As election reforms go, universal registration is comparatively easy to implement. We already have databases with the information necessary to automatically register a huge swath of eligible but unregistered voters. Since this information is maintained mostly at the state level, we can move toward universal registration by passing state-level legislation, circumventing the stagnation that has come to so thoroughly dominate Congressional policy debates.
The most straightforward way to move toward universal registration is to use the information already being gathered by the Department of Motor Vehicles, income tax authorities, and public assistance agencies in each state. If we simply required that such agencies pass on personal data to election administrators as they gather it, we could relatively easily verify people’s eligibility and then add them to the roles, thus vastly increase the number of registered voters while maintaining the integrity of the voting rolls.
The National Voter Registration Act already requires that many such agencies provide people with the option to register. There’s no reason why states couldn’t extend this provision to a mandate to automatically register people. States with more ambition could also mine and cross check the already existing data to generate even more complete voter rolls.

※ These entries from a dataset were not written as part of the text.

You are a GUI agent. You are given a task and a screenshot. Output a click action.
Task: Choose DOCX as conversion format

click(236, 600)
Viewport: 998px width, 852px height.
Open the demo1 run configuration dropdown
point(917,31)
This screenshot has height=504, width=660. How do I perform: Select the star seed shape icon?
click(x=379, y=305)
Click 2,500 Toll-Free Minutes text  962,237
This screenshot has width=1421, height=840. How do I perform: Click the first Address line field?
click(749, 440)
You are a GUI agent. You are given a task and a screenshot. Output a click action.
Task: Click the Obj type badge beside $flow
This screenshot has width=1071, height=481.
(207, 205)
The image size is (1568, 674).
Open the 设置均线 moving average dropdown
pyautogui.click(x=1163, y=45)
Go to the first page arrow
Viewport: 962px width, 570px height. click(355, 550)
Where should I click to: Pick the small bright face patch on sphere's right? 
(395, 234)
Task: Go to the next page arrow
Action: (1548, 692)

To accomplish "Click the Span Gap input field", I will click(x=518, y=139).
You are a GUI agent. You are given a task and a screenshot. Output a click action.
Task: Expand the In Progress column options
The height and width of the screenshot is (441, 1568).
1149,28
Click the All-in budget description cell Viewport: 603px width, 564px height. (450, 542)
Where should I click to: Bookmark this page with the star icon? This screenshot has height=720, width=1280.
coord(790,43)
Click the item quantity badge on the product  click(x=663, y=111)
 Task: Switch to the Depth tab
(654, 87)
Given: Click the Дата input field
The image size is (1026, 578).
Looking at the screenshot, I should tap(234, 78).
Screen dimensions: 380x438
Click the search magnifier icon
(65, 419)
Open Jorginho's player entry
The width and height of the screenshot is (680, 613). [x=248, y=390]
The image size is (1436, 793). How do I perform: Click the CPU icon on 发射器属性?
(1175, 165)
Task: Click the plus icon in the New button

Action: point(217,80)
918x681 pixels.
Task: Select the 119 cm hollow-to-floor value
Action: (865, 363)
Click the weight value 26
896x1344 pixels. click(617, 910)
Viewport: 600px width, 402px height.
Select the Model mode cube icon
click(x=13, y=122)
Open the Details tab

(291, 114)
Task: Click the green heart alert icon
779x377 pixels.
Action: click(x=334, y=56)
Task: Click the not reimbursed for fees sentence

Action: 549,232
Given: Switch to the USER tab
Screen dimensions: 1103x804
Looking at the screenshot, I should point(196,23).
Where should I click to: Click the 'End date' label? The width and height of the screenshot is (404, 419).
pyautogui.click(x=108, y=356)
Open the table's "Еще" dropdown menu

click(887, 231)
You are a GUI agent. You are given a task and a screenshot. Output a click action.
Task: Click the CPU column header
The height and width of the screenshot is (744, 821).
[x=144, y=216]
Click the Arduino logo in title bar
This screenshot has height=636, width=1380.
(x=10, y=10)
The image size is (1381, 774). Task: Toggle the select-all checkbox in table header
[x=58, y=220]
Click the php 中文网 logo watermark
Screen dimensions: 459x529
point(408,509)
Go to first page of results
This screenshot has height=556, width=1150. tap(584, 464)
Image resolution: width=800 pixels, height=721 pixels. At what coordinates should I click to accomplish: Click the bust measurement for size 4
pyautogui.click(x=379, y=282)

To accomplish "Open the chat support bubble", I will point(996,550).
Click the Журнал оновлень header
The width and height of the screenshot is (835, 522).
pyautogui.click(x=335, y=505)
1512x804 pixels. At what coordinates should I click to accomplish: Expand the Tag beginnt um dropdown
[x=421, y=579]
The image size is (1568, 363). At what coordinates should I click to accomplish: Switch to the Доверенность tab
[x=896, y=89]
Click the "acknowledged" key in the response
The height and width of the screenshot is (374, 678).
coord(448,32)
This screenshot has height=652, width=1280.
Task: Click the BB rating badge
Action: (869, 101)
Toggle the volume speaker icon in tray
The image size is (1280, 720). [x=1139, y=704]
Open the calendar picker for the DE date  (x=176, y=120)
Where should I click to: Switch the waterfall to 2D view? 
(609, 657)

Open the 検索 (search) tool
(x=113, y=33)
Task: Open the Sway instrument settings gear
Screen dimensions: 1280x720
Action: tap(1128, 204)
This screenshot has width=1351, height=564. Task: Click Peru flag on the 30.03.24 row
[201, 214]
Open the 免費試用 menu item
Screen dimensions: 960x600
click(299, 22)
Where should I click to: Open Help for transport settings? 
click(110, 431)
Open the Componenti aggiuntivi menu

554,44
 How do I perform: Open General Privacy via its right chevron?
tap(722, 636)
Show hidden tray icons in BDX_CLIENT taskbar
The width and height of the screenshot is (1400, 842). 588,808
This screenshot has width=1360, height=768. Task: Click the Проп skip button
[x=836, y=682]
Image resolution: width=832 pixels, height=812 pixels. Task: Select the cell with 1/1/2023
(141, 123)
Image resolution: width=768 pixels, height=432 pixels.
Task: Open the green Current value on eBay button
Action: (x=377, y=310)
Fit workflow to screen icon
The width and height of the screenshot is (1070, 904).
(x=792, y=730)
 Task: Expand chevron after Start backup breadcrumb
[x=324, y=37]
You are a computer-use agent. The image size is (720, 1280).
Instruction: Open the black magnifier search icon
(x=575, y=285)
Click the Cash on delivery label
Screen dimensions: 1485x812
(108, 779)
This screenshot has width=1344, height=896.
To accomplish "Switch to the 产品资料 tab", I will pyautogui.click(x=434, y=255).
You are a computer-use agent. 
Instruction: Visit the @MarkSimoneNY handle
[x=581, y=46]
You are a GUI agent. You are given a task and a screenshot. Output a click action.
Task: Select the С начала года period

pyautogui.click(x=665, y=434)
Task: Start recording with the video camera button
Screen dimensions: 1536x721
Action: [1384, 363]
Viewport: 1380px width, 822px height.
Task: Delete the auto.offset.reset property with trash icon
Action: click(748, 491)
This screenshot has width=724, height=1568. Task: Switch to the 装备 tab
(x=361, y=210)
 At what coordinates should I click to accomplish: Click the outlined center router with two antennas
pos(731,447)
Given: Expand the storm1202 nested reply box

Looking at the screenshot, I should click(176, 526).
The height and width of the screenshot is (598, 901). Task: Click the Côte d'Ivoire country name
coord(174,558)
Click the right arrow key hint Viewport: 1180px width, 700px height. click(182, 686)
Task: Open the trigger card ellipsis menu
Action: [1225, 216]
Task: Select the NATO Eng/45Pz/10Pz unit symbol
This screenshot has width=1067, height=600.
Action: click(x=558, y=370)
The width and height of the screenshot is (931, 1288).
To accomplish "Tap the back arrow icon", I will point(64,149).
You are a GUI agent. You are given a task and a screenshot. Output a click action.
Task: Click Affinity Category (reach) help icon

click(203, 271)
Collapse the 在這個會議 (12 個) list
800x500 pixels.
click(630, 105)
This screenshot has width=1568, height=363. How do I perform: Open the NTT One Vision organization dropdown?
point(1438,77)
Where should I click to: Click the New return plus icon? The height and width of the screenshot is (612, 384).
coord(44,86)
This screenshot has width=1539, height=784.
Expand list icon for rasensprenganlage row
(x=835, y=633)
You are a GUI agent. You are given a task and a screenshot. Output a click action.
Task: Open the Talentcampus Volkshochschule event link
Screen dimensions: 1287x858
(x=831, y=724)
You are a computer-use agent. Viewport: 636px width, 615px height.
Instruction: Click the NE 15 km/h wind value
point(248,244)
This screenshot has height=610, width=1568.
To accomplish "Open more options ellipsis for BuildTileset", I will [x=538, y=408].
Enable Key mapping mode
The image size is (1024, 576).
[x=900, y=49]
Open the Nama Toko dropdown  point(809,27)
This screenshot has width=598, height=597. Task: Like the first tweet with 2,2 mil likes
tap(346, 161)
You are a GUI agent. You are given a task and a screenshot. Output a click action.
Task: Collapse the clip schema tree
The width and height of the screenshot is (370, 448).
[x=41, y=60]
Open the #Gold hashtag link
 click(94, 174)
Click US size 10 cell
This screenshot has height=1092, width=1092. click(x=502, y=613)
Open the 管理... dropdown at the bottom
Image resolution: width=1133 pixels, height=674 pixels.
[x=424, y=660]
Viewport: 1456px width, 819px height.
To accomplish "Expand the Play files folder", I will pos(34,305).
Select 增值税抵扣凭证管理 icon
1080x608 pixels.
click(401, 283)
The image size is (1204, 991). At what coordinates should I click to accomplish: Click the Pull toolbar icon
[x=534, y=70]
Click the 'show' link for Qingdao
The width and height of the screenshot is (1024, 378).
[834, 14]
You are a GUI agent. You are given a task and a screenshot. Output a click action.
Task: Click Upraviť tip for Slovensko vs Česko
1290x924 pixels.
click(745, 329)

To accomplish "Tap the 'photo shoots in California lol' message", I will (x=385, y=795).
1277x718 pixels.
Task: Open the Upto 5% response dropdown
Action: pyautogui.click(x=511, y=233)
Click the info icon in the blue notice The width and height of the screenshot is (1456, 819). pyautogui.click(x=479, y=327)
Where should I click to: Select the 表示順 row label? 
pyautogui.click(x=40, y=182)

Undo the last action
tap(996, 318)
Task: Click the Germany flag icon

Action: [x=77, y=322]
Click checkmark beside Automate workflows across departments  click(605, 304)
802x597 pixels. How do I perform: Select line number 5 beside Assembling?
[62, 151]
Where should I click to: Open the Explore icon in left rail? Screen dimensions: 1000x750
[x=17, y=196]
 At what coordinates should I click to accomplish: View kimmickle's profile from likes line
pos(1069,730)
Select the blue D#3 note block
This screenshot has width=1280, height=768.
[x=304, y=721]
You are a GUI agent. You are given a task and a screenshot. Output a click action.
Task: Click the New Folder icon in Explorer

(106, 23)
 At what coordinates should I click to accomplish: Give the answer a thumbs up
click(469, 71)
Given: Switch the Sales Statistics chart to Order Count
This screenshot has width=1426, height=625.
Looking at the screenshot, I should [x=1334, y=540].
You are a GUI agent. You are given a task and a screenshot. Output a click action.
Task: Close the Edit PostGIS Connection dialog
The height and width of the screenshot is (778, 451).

There are many other ways for states to increase the percentage of eligible voters who are registered. For starters, states could institute pre-registration systems in high schools so that every student would automatically be registered to vote upon turning eighteen. As an added measure, states could update voters’ registration information whenever they file a change of address with the postal service so that the ten percent or more of voters who move in any given year don’t fall off the rolls. Minnesota has recently passed a law to do just that. And as a final protection against eligible voters falling through the cracks, states should allow voters to register at their polling place on election day. The nine states that already provide such an option have voter turnouts that are 12 percent higher than that in states that don’t.
The benefits of universal registration are as numerous as the methods to implement it. By registering the bulk of voters ahead of time, universal registration would avoid undue burdens on already strained election officials. It would prevent the kind of voter suppression tactics that have swelled in the wake of the ACORN controversy.
But most importantly, implementing universal registration would allow all of us to have full confidence in the fairness and honesty of our elections. As the cradle of modern democracy, America deserves elections that uphold the principle of equal representation upon which our nation was founded. Universal registration is a key step realizing the promise of that founding principle.